From what my mother later told me, once recovered from her beating, Pat moved into an apartment over a bar but had to wait for about two months until her daughter was released to her custody. Then Dad came to her front door (at that other apartment) and banged and banged and eventually broke the lock and assaulted Pat once more. Pat obtained an Order of Protection (although they might have used a different term way back then). When the police again arrested Dad, he agreed to counseling from a Catholic priest. The priest was also in contact with Pat. Dad “repented”, for a while, but after about six weeks, he returned to his wife’s apartment in the middle of the night and again tried to terrorize her.

Pat was practical. She went downstairs and requested the assistance of the two bar bouncers. Dad was released from prison, and showed up twice more but was rebuffed, pommeled and humiliated by the two bouncers who were glad to assist Pat and Gail, to protect mother and daughter. Finally unwanted visits from the morally outraged husband ceased. So in this story the two heroic peacekeepers were the bar bouncers.
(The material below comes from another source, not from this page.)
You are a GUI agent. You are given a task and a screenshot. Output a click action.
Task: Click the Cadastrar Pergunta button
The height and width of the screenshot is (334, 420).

Moral: repenting to please a priest is one thing, but sometimes force or “gentle persuasion” is a better deterrent. This whole episode made me think about the mores of heterosexuals. The whole notion of imposing one’s will on someone else or on another group of people, using fisticuffs, is totally foreign to me and to my family. I suppose that, according to heterosexual rules, Pat was a sinner, but sinners are supposed to be forgiven not pommeled by a bully. Or am I being too civilized?

I remember Bill the other sinner. He used to bounce me on his knee and tousle my hair. I liked the way he smelled. He had good posture and was handsome. I guess I had an idea of who I really was at the tender age of 6. Of course, I did not know the terms used, “gay,” “homosexual” and the long list of derogatory names.

Yes Bill reappeared in Pat’s life after she divorced Gail’s Dad, but left after about a year. I heard from another well-informed College Point neighbor that eventually, except for daughter Gail, they all died. Did all their suffering have any lasting meaning? Guess not.

In College Point, there were a large number of wife-beaters. Naturally, I was horrified by hearing their stories and so embraced women’s liberation as a needed political movement to give women more options than to be a punching bag for an abusive husband.

Denver, 2013



About the Author

I was born in 1944, I lived most of my life in New York City, Queens County. I still commute there. I worked for many years as a Caseworker for New York City Human Resources Administration, dealing with mentally impaired clients, then as a social work Supervisor dealing with homeless PWA's. I have an apartment in Wheat Ridge, CO. I retired in 2002. I have a few interesting stories to tell. My boyfriend Kevin lives in New York City. I graduated Queens College, CUNY, in 1967.